Wards and DEDs in the City of Londonderry, c.1900

After the County Council Act of 1898 the city was designated as a a County Borough. The borough was further subdivided into five DEDs. These were Londonderry No. 1 Urban DED which was also the North Ward; Londonderry No. 2 Urban DED which was also the South Ward; Londonderry No. 3 Urban DED which was also the East Ward; Londonderry No. 4 Urban DED which was also the West Ward and Londonderry No. 5 Urban DED which was also the Waterside Ward.

As with rural areas, the five DEDs were grouped within the Dispensary/Registrars' Districts. Until 1870 the entire city on the west bank of the Foyle was covered by one Dispensary/Local Registrar's District. After that date the Local Registrars' Districts of Londonderry Urban No.1 and Londonderry Urban No. 2 were created. No. 1 lay east of a line running along Bishop Street through the Diamond and down Shipquay Street to the Guildhall and No. 2 lay to the west of that line.

Note that the North and the West Wards lay entirely within Londonderry Urban No. 2 Registrar's District. The East Ward lay entirely within Londonderry Urban No. 1 Registrar's District. The South Ward was partly in Londonderry Urban No. 1 Registrar's District and partly in  Londonderry Urban No. 2 Registrar's District. Incidentally, if you look at the locality study of William Street in the Barony of  North West Liberties of Londonderry link in the right-hand menu you will find an entry in the Griffith's Revision Book which shows the dispensary first valued in the street in 1873. You will also be able to see on a map of the street where this dispensary was located.
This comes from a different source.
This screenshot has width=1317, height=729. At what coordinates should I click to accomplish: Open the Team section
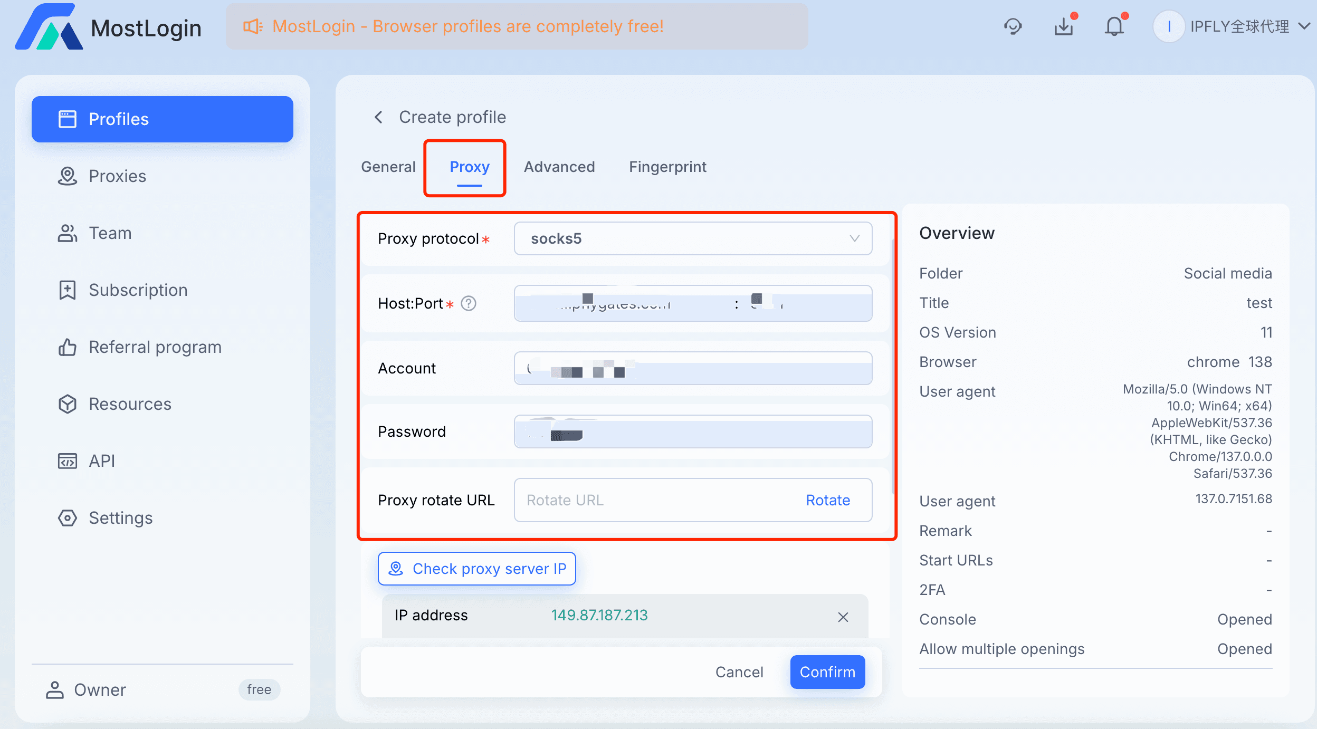[x=110, y=233]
Until 1899 the Dispensary/Registrar's District on the Waterside was known as Glendermot and included both the urban and rural areas on the east bank of the Foyle. After 1899 the rural part became known as Waterside Rural Registrar's District and the urban part as Waterside Urban Registrar's District.
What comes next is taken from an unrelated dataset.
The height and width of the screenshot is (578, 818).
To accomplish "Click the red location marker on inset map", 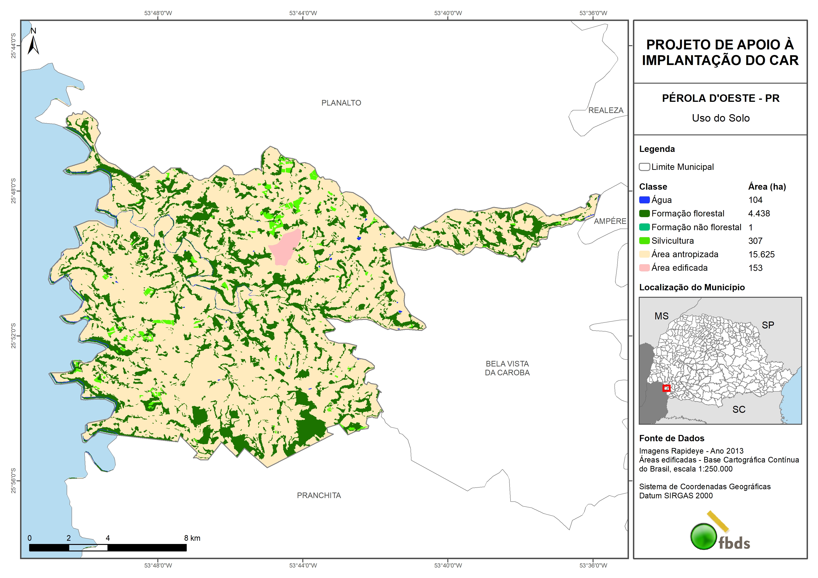I will [666, 388].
The use of the word Urban in both the Dispensary/Registrar Districts and the DEDs for the city can be somewhat confusing. Note that with the Registrars' Districts the Urban always comes before the number. The opposite is the case with the DEDs. To be honest, when looking at the Griffith's Revision Books and the 1901 and 111 Census, it is probably more important to remember in which Ward a street was located.
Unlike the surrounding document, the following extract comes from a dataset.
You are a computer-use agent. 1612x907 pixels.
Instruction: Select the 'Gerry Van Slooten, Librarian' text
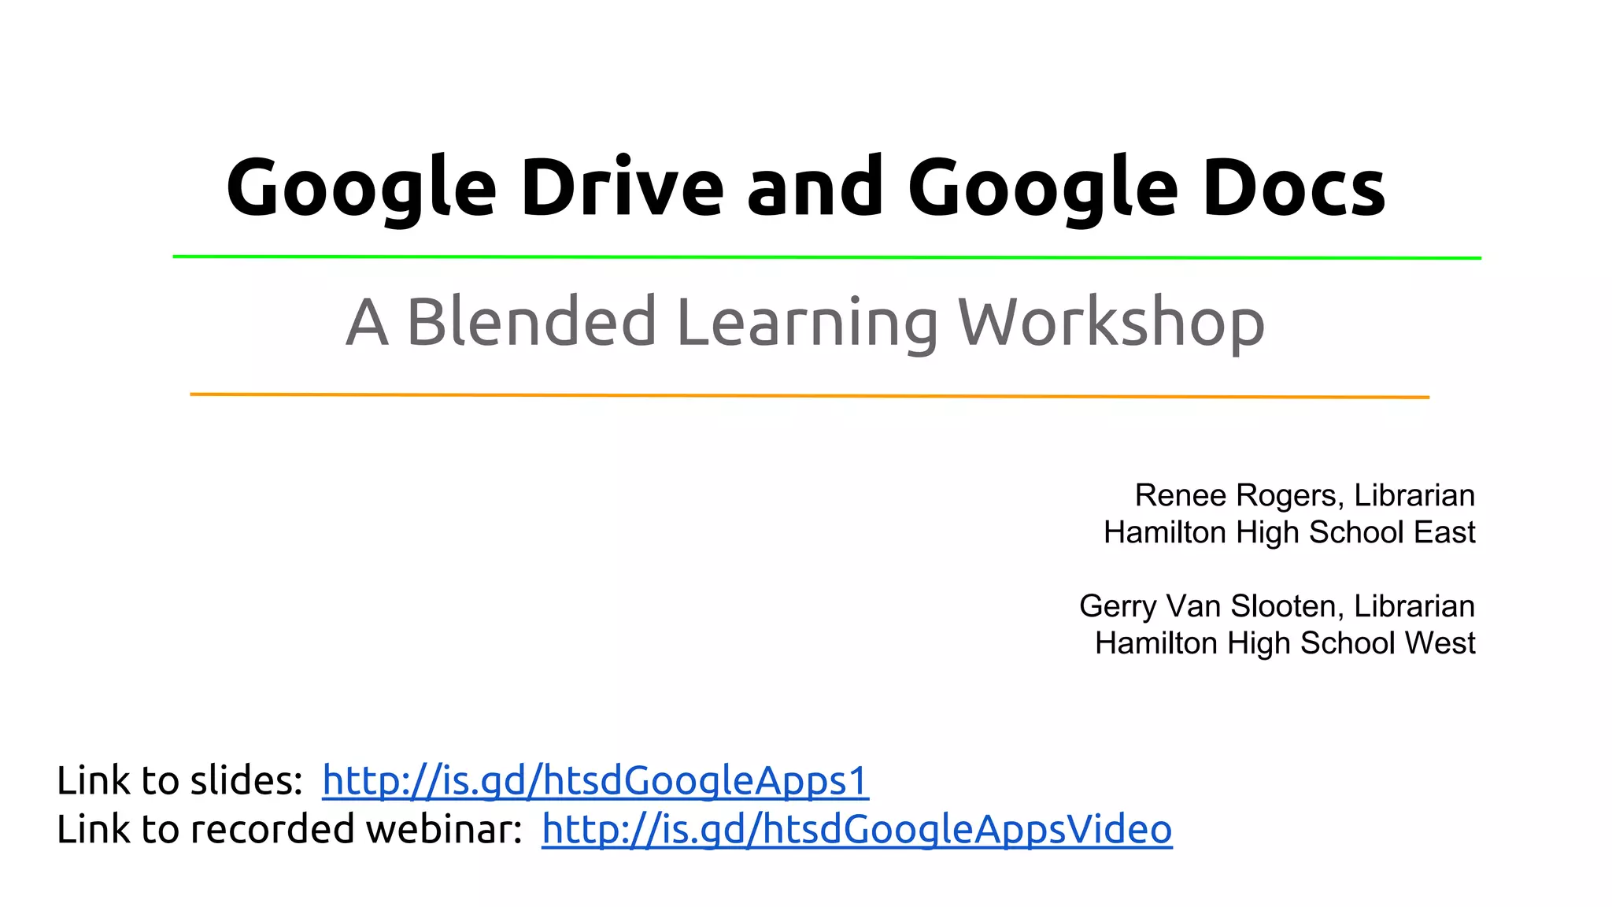[1277, 606]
I do not have a map of the entire city at a scale that would show the distribution and layout of all of the wards after 1898. The map below, which is at a scale of c.12 inches to the mile, shows part of the boundaries of the North, South, East and West Wards on the west bank of the Foyle. The names of some of the streets on this map are readable but it is advisable to consult the Wards, DEDs and Registrars' Districts in the City 1901/1911 [by street] database. Note that before 1899 William Street had been entirely in the "old" North Ward. After 1899 it became part of the "new" North and West Wards. Pump Street had been partly in the "old" East and South Wards before 1899. From 1899 it lay entirely within the "new" East Ward.